# How to light a craft pumpkin? (Funkin)



## Kimber53711 (Sep 22, 2009)

So we just carved our very first craft pumpkin and wasn't sure how to light it. I know we are going to use one of the fake candle lights with batteries but do you cut the top off like you do for regular Jack o Lanterns or do you cut a hole in the bottom and just sit the pumpkin over the light? After all the work my husband just put into carving it for me I don't want to mess it up trying to light the dang thing. So just wondering how it is usually done by everyone else. Thanks!


----------



## RCIAG (Jul 19, 2010)

I cut a hole in the bottom the size of the light or just a teeny bit smaller if you want it to stay in place then just put the light in place. But generally I just cut a hole to fit whatever light I'm using.

I've used all sorts of lights, from the battery tea lights to Dots to Pumpkinmasters lights. All of them work, but they all give different kinds of light. The Dots cost a little more but I use them year round all over the house so they're worth the extra dough for me. 

If you use the battery tea lights you can sometimes just fit them through the carving. The tea lights vary in intensity so depending on the light you may need or want more than one. 

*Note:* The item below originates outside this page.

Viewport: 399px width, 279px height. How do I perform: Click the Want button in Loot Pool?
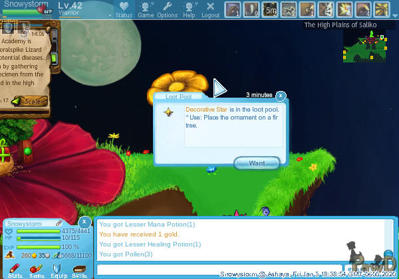(257, 163)
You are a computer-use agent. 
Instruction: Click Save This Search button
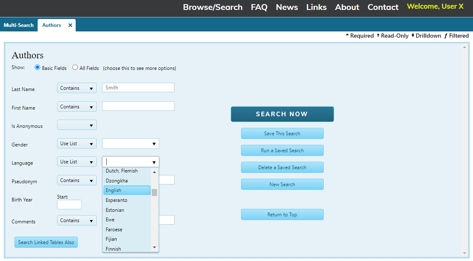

Buy a couple, test 'em out beforehand & decide what kind of light you like.


----------



## HallowweenKat (Sep 29, 2010)

I picked up battery operated lights from the 99 cents store a few years back. 5 bulbs & they alternate. The strobe ones are cool looking.


----------



## ajbanz (Mar 30, 2008)

I cut a hole in the bottom in set the pumpkin right on top of it. Cut it so the light fits tight if you want to use the light to weigh down the pumpkin.


----------



## matrixmom (Oct 29, 2010)

Superbrightleds.com have some remote controlled multi colored lights and you can set them for 4 or 8 hrs and they will turn off after that.. They are great! I also bought alot from Williams-Sonoma-called pumpkin lights on their website, and they also are very bright-but only 1 color, but also has remote and timer. The remote will work from a max of 20 ft away. So I am putting our JOL's outside tonight and use these lights. You can turn them on from inside the house.
http://www.superbrightleds.com/cgi-bin/store/index.cgi?action=DispPage&Page2Disp=/hobby.htm
http://www.williams-sonoma.com/sear...-_-GlobalNav-_-Button&type-ahead-viewset=ecom


----------



## Kimber53711 (Sep 22, 2009)

Thanks everyone! We cut a hole in the bottom and used our battery operated lights that flicker like a real candle. But I do like the remote and timer idea and might check those out for next Halloween!


----------